Here, it is possible to suppress damage to the arm 9 of the armature 4 due to the biasing member 15 to some extent by simply forming the arm 9 of the armature 4 thick. This increases the moment of inertia 4 and makes it impossible to perform high-speed printing. In this embodiment, the moment of inertia (inertia value) can be reduced to about 0.0034 kgmm ² , and high-speed printing can be realized.

  Next, Modification 1 of the armature 4 will be described with reference to FIGS. 7 is a side view schematically showing a part of the armature 4 of the first modification, FIG. 8 is a plan view schematically showing a part of the armature 4 of the first modification, and FIG. 9 is a plan view of the armature 4 of the first modification. It is a side view for demonstrating the formation method which forms one part.

  In the first modification of the armature 4, the receiving member 36 is formed so as to contact only a part of the contact surface 37 of the biasing member 15. A receiving member 36 is provided on both sides of the arm 9 of the armature 4. Each receiving member 36 is formed in a shape that covers, for example, about ¼ of the contact surface 37 of the urging member 15. Thereby, damage to the arm 9 of the armature 4 by the biasing member 15 can be suppressed with a simple configuration.

  The receiving member 36 is formed integrally with the arm 9 by bending portions 36b and 36c of the plate material 9b forming the arm 9 (see FIG. 9), and the arm 9 and the receiving member 36 from the plate material 9b are formed. Integrated formation becomes easy. The portions 36b and 36c of the plate 9b are bent to the opposite sides. Thereby, the receiving member 36 can receive the urging force from the urging member 15 in a well-balanced manner, and the swinging of the armature 4 can be realized stably. Here, only two receiving members 36 are provided, but the present invention is not limited to this. For example, four receiving members 36 may be provided.

  Furthermore, Modification 2 of the armature 4 will be described with reference to FIGS. 10 is a side view schematically showing a part of the armature 4 of the second modification, FIG. 11 is a plan view schematically showing a part of the armature 4 of the second modification, and FIG. 12 is a plan view of the armature 4 of the second modification. It is a side view for demonstrating the formation method which forms one part.

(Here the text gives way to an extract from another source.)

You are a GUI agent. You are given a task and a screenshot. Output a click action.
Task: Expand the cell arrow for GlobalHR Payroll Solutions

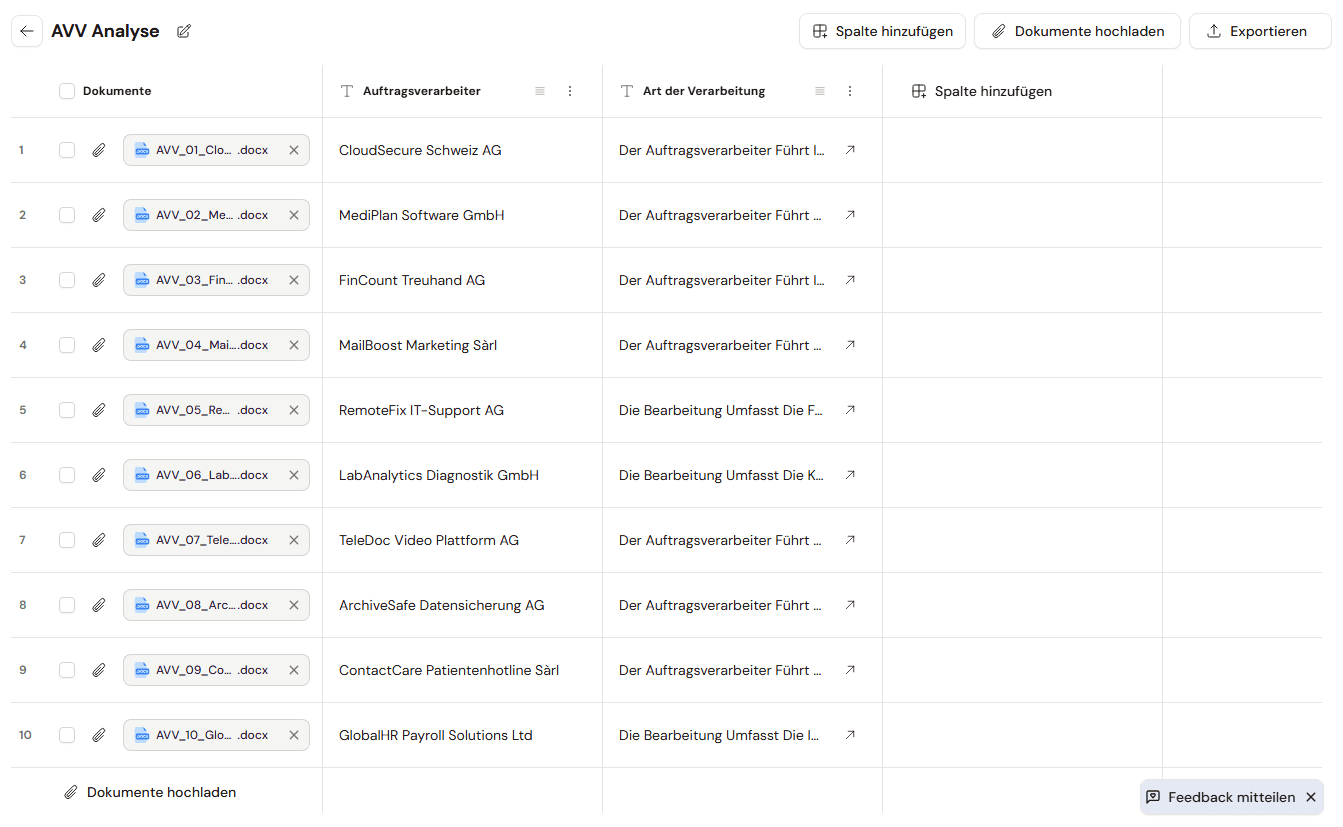click(x=850, y=735)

  Also in the second modification of the armature 4, the receiving member 36 is formed so as to contact only a part of the contact surface 37 of the biasing member 15. The receiving member 36 is provided only on one side of the arm 9 of the armature 4. The receiving member 36 is formed in a shape that covers, for example, about half of the contact surface 37 of the urging member 15. Thereby, damage to the arm 9 of the armature 4 by the biasing member 15 can be suppressed with a simple configuration. The receiving member 36 is formed integrally with the arm 9 by bending a part 36d of the plate material 9c forming the arm 9 (see FIG. 12), and the arm 9 and the receiving member 36 are integrally formed from the plate material 9c. Becomes easier.

  In the present embodiment, paper is used as the printing medium. However, the present invention is not limited to this, and for example, pressure-sensitive color-developing paper that develops a colored portion when pressed can be used. When pressure-sensitive color paper is used as a printing medium, printing is performed by coloring a portion pressed by the pressure of the wire 10 included in the wire dot printer head 1.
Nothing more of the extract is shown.